# Unsure about therapists behaviour... Transference



## sol65 (Nov 13, 2014)

I have seen my therapist for about a month about social anxiety. One thing I have not told her is my sexuality. I feel awkward about it (I am a girl), even though it is something I have many hugely problemtic issues about related to social anxiety (how others see me), and internalised homophobia.....

Well I am worried she may have guessed about how I feel.
Also, last session I noticed she kept fidgeting a lot and playing with her hair, and also her clothes were more revealing and things like that.. It just made me uncomfortable.

Am I reading into this too much? Maybe I should find a new therapist?

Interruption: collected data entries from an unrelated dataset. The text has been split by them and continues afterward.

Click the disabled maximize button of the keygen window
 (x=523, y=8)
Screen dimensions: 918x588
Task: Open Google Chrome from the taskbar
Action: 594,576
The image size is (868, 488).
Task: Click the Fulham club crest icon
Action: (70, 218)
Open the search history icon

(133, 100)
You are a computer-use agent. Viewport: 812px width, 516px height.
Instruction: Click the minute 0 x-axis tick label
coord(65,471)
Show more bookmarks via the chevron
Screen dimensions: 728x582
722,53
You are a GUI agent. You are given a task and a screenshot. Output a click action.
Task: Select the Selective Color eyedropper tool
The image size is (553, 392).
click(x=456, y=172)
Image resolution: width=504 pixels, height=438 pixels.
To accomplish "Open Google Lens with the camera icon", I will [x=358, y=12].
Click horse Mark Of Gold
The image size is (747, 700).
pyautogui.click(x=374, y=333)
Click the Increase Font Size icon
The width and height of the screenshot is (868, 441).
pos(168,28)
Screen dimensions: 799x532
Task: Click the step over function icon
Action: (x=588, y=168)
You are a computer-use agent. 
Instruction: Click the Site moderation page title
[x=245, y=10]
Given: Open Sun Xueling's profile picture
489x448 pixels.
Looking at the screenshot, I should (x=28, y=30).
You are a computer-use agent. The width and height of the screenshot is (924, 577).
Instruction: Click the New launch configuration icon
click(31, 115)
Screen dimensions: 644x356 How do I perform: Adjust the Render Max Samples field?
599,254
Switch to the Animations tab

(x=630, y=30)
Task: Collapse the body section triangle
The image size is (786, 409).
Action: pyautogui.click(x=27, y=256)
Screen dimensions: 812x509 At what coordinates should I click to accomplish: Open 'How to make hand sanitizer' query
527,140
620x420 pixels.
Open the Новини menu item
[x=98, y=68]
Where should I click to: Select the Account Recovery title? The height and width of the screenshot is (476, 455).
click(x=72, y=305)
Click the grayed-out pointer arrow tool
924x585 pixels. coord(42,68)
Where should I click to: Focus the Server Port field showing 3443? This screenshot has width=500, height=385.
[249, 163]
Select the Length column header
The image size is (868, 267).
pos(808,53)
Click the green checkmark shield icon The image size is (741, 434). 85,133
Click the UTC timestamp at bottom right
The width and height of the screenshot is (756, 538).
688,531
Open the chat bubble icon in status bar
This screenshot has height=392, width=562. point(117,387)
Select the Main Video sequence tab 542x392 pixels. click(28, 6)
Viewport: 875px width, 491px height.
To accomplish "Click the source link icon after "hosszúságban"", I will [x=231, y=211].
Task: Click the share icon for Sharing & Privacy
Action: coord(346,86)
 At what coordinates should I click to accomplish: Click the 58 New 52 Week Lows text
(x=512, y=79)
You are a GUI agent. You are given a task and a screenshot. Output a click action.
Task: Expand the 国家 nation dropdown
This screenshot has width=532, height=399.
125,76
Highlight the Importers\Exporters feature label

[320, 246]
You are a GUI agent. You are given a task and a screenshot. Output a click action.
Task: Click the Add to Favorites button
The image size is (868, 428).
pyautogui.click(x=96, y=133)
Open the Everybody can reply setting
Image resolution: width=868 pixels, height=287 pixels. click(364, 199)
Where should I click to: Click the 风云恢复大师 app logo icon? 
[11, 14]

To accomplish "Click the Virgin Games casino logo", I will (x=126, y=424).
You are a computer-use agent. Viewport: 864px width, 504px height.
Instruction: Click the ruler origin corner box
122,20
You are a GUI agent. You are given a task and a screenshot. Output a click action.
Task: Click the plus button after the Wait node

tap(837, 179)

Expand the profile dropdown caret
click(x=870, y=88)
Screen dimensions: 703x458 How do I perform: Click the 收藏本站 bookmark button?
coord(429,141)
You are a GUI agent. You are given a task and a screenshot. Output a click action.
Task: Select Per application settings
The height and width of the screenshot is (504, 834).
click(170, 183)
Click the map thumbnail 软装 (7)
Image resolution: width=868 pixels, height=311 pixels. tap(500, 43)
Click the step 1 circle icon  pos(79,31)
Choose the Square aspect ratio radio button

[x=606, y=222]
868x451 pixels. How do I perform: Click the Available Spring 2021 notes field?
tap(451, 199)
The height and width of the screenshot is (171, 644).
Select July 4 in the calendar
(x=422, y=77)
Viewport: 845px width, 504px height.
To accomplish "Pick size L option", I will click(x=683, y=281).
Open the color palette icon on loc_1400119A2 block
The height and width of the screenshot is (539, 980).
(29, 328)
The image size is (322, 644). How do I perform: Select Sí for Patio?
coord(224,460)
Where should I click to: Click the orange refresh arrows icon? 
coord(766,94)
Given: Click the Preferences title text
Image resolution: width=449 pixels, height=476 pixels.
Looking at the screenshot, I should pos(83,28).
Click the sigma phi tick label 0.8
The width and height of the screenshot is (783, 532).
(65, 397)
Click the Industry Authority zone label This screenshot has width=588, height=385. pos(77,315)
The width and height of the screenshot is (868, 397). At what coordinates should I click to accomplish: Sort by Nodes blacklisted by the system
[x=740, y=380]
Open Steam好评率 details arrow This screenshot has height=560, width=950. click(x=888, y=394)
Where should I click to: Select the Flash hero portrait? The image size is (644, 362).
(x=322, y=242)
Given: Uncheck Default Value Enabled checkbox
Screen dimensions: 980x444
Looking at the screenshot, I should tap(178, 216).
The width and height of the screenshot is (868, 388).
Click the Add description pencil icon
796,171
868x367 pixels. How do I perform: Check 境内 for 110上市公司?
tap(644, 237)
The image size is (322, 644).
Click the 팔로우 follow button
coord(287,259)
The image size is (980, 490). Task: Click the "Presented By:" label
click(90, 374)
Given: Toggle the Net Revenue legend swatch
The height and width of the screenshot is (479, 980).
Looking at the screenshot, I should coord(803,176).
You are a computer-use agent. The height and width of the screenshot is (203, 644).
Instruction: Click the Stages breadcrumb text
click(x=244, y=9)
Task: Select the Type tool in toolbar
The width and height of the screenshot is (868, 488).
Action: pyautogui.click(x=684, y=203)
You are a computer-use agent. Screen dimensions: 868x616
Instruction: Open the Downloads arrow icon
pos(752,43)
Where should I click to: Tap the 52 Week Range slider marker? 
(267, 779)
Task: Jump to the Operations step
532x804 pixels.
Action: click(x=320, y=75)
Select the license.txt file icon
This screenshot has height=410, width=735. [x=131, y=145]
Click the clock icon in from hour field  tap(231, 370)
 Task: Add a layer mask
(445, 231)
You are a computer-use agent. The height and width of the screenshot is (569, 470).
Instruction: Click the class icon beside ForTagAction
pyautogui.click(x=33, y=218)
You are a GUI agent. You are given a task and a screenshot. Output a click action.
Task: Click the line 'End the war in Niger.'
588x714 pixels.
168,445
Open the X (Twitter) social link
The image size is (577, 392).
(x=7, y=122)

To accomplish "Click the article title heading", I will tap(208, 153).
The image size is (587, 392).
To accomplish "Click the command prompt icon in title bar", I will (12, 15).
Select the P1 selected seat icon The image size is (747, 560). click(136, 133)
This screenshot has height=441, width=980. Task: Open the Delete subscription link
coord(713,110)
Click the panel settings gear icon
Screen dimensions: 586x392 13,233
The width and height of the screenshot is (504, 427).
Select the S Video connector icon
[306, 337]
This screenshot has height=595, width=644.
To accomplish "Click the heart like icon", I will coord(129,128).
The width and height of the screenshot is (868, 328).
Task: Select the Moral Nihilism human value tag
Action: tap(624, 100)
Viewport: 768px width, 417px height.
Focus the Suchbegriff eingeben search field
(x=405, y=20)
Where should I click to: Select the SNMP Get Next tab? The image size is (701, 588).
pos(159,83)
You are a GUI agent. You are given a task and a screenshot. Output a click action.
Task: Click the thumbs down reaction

Sent from my iPad using Tapatalk


----------



## Rains (Jan 20, 2016)

sol65 said:


> Am I reading into this too much?


Most likely yes. I'd say you're projecting you're own discomfort with your sexuality onto her, because you already said you have a lot of SA about it. I'd say if you moved to another therapist a similar issue would arise. Maybe less so with a male therapist? But I still think you'd be triggered by that too. It's in your interest to open up about the role your sexuality plays in your SA because it needs to be addressed. But if you're not ready for it, then you're not ready...


----------



## InFlames (Nov 20, 2015)

Most therapists are just horrible. I have one know I'm trying to get rid of who cuts me off during an import retelling and looks at the clock and starts printing out paperwork. He's so dumb that he has worked there a year and still knows how to do anything. The one before that was a 27 year old Intern who wasn't even a therapist yet but I said alright because at least she was kinda hot. She was doing good until she panicked and called the ambulance on me and almost had me committed.


----------



## lonerroom (May 16, 2015)

InFlames said:


> Most therapists are just horrible. I have one know I'm trying to get rid of who cuts me off during an import retelling and looks at the clock and starts printing out paperwork. He's so dumb that he has worked there a year and still knows how to do anything. The one before that was a 27 year old Intern who wasn't even a therapist yet but I said alright because at least she was kinda hot. She was doing good until she panicked and called the ambulance on me and almost had me committed.


If you think that is horrible, try having the same therapist from the age of 5 to 12 who ends up using everything against you when CPS takes you away and puts you in a group home, all the drawings you shared with her because you thought she was your friend held against you, her telling them you are a crazy disturbed child and then staff try their hardest to prevent you from drawing or being creative at all, and it doesn't help when mom says she might have slept with dad, but I don't know if thats true or not about her sleeping with dad but she was a horrible backstabber, I ran into her when I was 17 and she looked at me all awkward and she said nothing and walked away.


----------



## sol65 (Nov 13, 2014)

InFlames said:


> Most therapists are just horrible. I have one know I'm trying to get rid of who cuts me off during an import retelling and looks at the clock and starts printing out paperwork. He's so dumb that he has worked there a year and still knows how to do anything. The one before that was a 27 year old Intern who wasn't even a therapist yet but I said alright because at least she was kinda hot. She was doing good until she panicked and called the ambulance on me and almost had me committed.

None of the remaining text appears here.